Nice little stash you have started there, enjoy your slide down the slope


----------



## harley33 (Mar 27, 2009)

Nice Stash.


----------



## Cattani (Nov 22, 2010)

Rock31 said:


> Nice little stash you have started there, enjoy your slide down the slope


Yeah, I'm learning that. I bought all of that (plus the 5/week I've been smoking) in about 3-5 weeks. I spend way too much currently!


----------



## Short and Sweet (Nov 3, 2010)

Haha oh don't we all! Looks like a great start, those Mx2's are so delicious! Have not tried any of the RP but seems like you enjoy them! I spy a Serie V in there as well, awesome smoke!


----------



## Firedawg (Nov 8, 2010)

Very nice start!


----------



## swingerofbirches (Jan 12, 2010)

Nice looking stash!


----------



## rover3013 (Nov 17, 2010)

very nice, watch the slope, lol


----------



## canuck2099 (Oct 13, 2010)

Nice little collection you got going there !


----------



## Zfog (Oct 16, 2010)

Nice stash you got going on. You may want to think about a coolerdor. Would be a lot cheaper than another humi and will hold tons of great sticks! 
Just keep rolling down the hill buddy!


----------



## Cattani (Nov 22, 2010)

Zfog said:


> Nice stash you got going on. You may want to think about a coolerdor. Would be a lot cheaper than another humi and will hold tons of great sticks!
> Just keep rolling down the hill buddy!


I'm not really familiar with the coolerdor....any links to good reads on them?


----------



## Zfog (Oct 16, 2010)

Cattani said:


> I'm not really familiar with the coolerdor....any links to good reads on them?


I suck with links, try a search in the accessory forums. Basically a large cooler with appropriate amount of beads/litter and cedar boxes. You can get a cooler for short money (150 qt for 80 bucks) where you can store tons of boxes.

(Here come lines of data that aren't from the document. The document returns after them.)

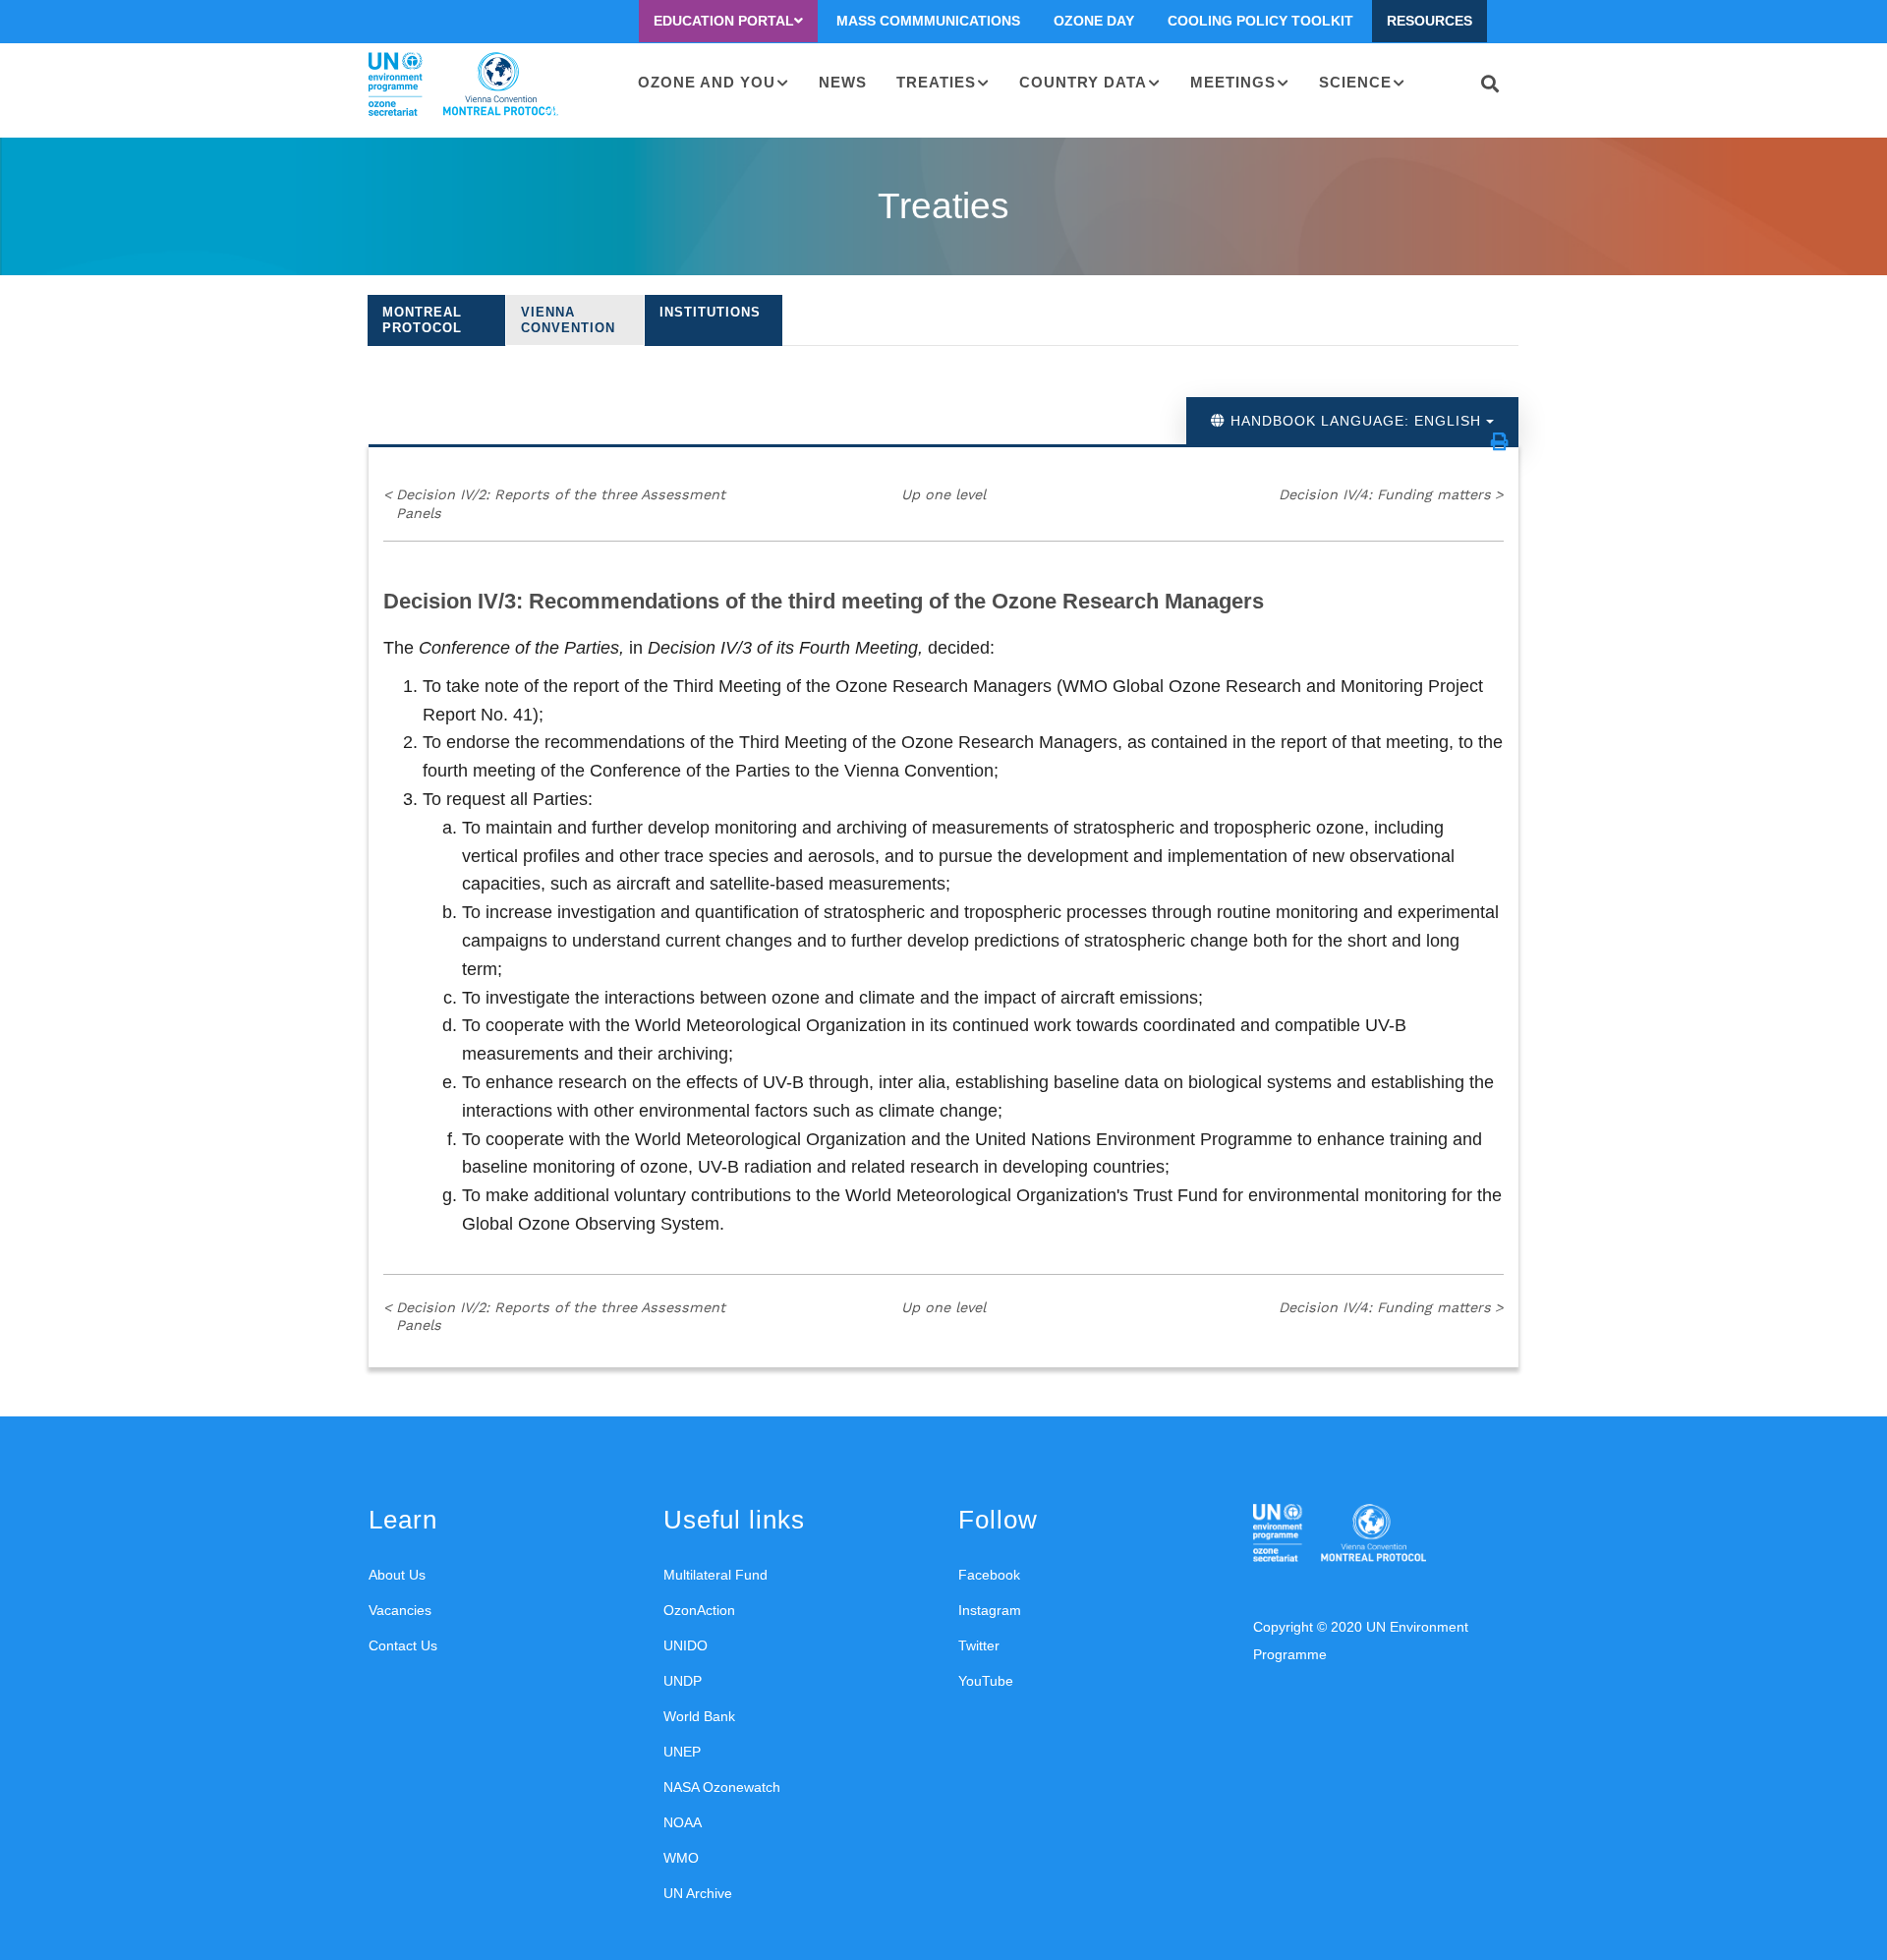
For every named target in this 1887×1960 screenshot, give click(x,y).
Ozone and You (706, 82)
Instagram (989, 1610)
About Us (397, 1575)
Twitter (979, 1645)
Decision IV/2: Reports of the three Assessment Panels (554, 504)
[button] (1500, 441)
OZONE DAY (1094, 21)
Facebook (989, 1575)
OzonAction (699, 1610)
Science (1355, 82)
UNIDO (685, 1645)
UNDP (682, 1681)
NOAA (682, 1822)
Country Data (1083, 82)
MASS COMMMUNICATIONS (928, 21)
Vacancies (400, 1610)
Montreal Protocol (422, 320)
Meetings (1233, 82)
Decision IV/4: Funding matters (1391, 494)
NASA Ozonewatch (721, 1787)
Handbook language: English (1356, 421)
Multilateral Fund (715, 1575)
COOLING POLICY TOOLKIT (1260, 21)
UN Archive (697, 1893)
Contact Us (403, 1645)
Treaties (936, 82)
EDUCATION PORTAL (724, 21)
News (843, 82)
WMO (681, 1858)
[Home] (463, 84)
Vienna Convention (568, 320)
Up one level (943, 494)
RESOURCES (1429, 21)
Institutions (710, 312)
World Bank (699, 1716)
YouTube (985, 1681)
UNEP (682, 1751)
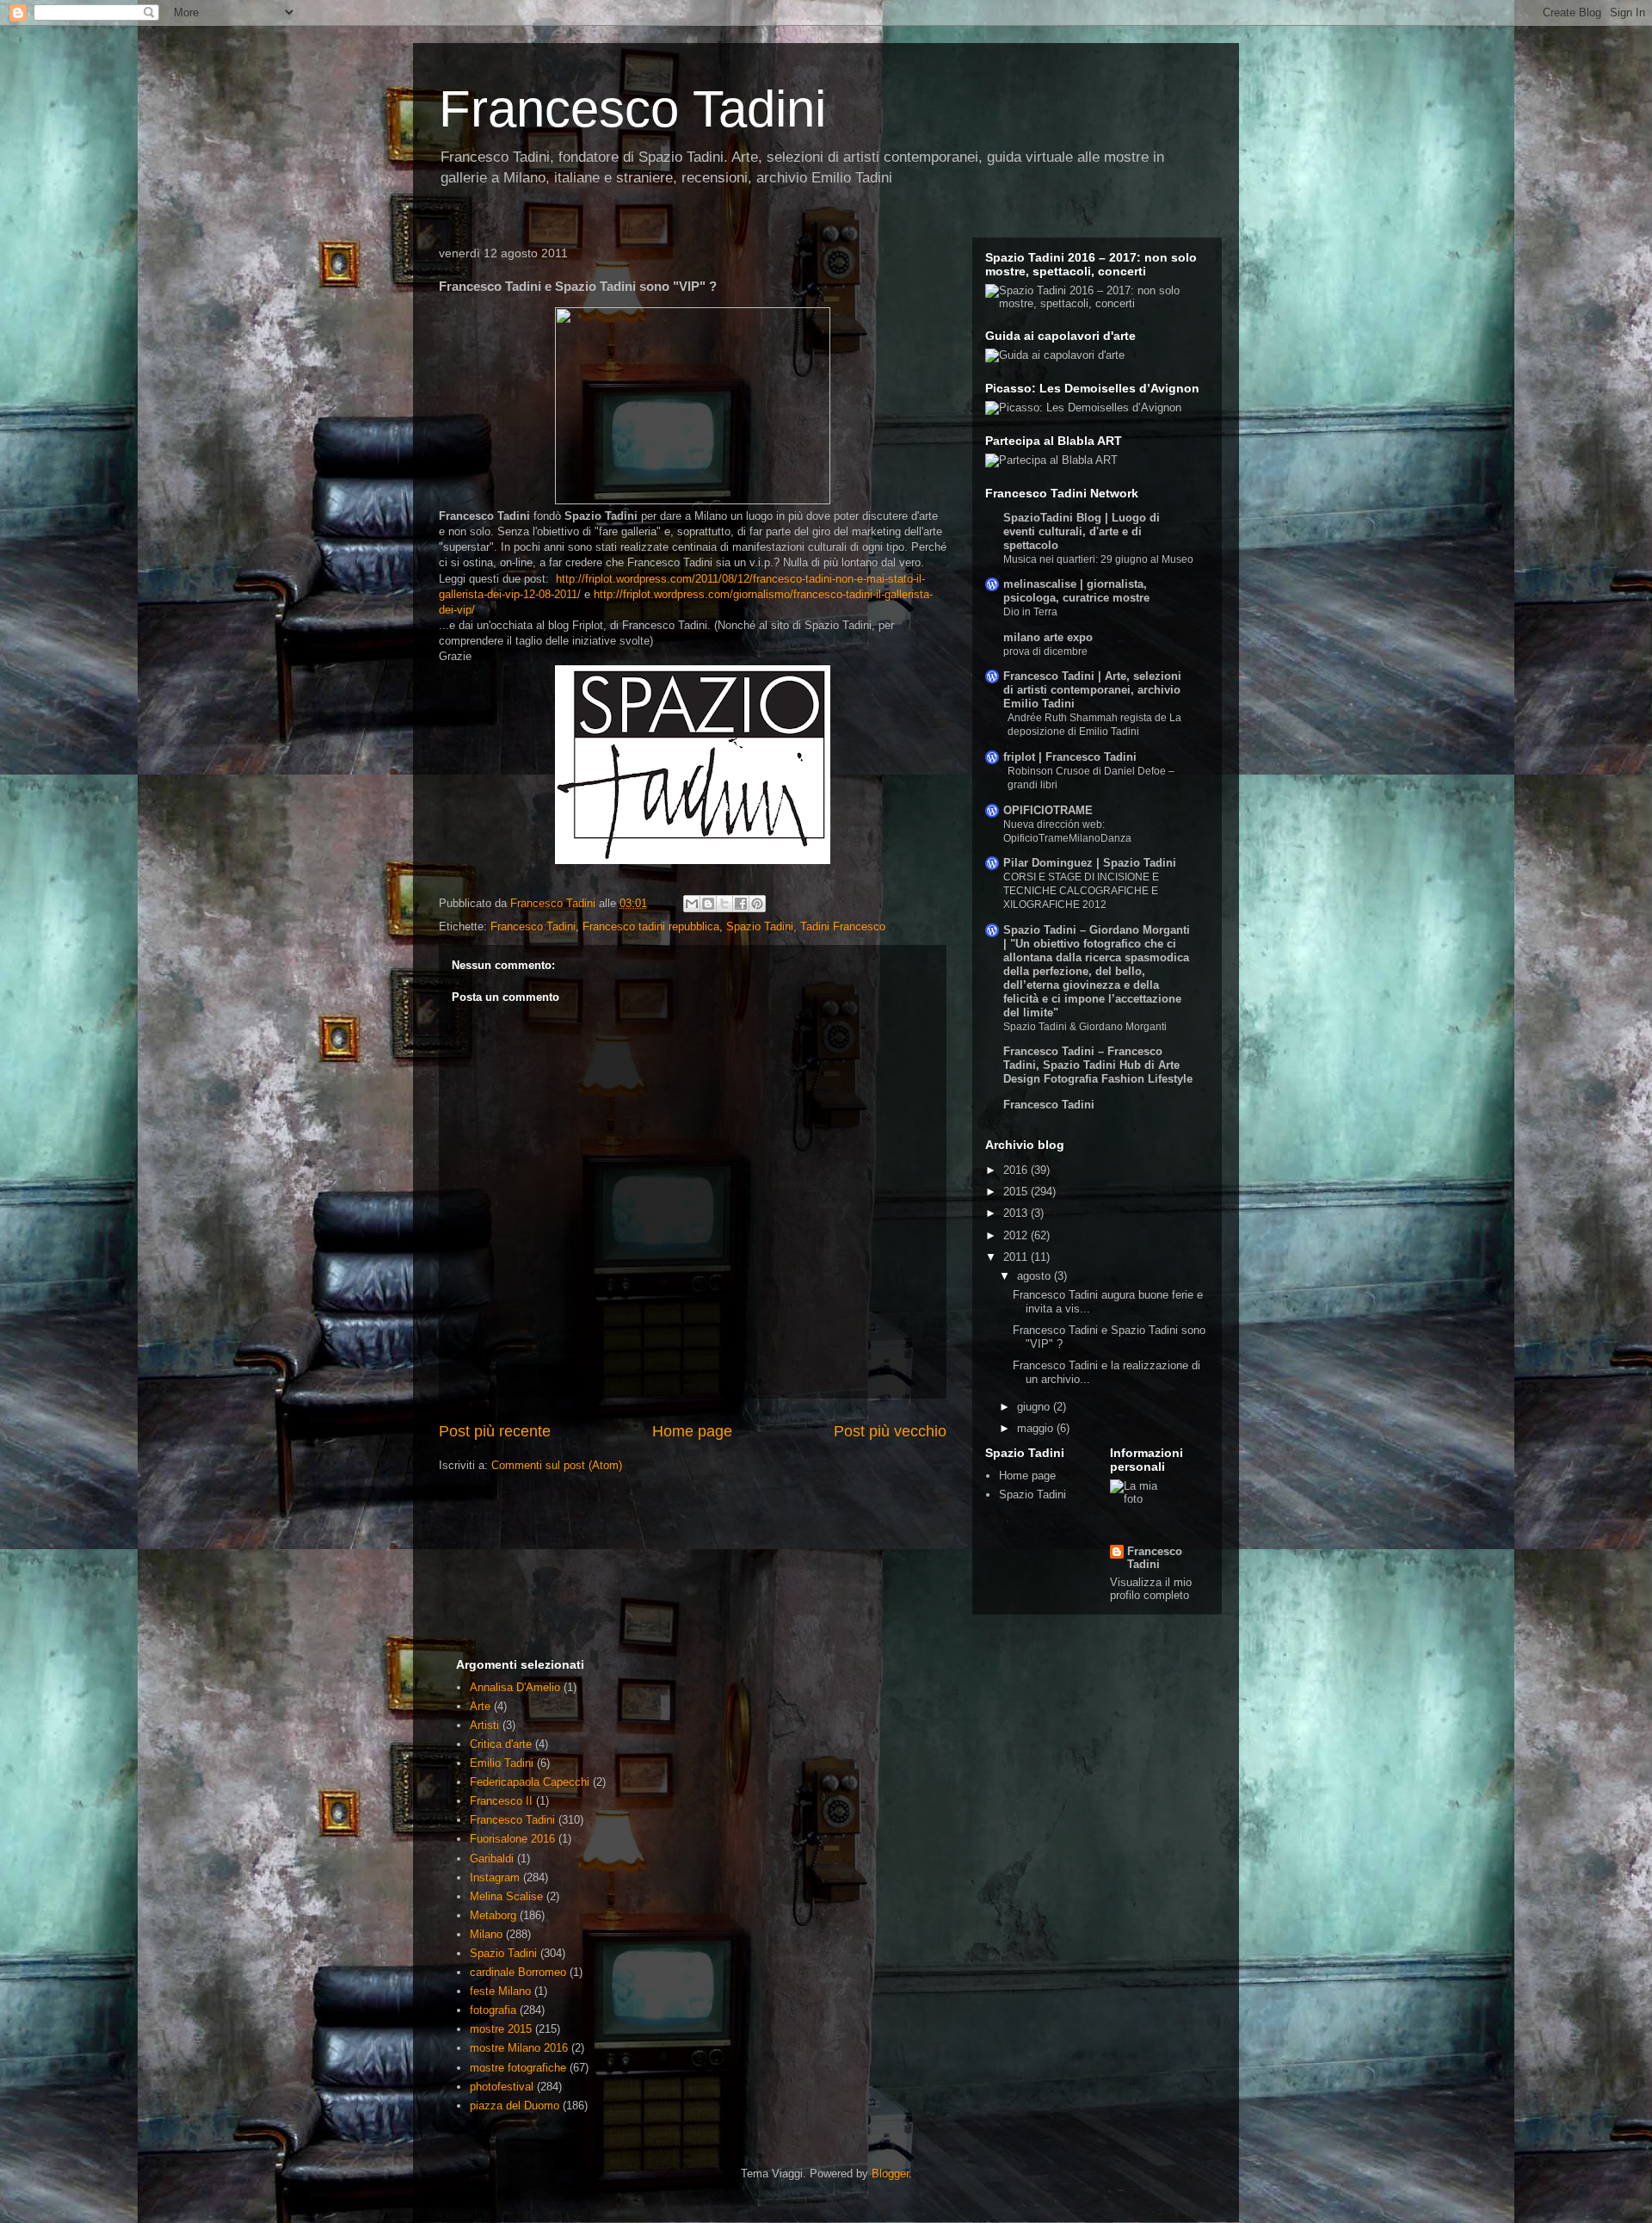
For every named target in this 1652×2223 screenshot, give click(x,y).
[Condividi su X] (724, 903)
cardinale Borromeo (518, 1972)
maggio (1037, 1428)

Very smart and economical route to go!


----------



## quincy627 (Jul 2, 2010)

Good start.


----------



## harley33 (Mar 27, 2009)

Zfog said:


> I suck with links, try a search in the accessory forums. Basically a large cooler with appropriate amount of beads/litter and cedar boxes. You can get a cooler for short money (150 qt for 80 bucks) where you can store tons of boxes. Very smart and economical route to go!


Like Zach said, search the forum (coolerdor or coolador) and you'll find it. Bascially it's a mass storage device used by botl's that jump in with both feet... it's not sexy or pretty, but highly functional. I have 2 and keep them both in the basement with about a pound of Heartfelt beads each. Search on beads, as once you go the cooler route, you might as well add the beads too.

Once you have the cooler and beads, go directly to cigarbid with your credit card. Then you officially are headed straight down the slope...

Good luck.


----------



## Zfog (Oct 16, 2010)

harley33 said:


> Like Zach said, search the forum (coolerdor or coolador) and you'll find it. Bascially it's a mass storage device used by botl's that jump in with both feet... it's not sexy or pretty, but highly functional. I have 2 and keep them both in the basement with about a pound of Heartfelt beads each. Search on beads, as once you go the cooler route, you might as well add the beads too.
> 
> Once you have the cooler and beads, go directly to cigarbid with your credit card. Then you officially are headed straight down the slope...
> 
> Good luck.


Haha +1


----------



## TheLurch (Dec 28, 2009)

Nice! Those decades should treat you well...


----------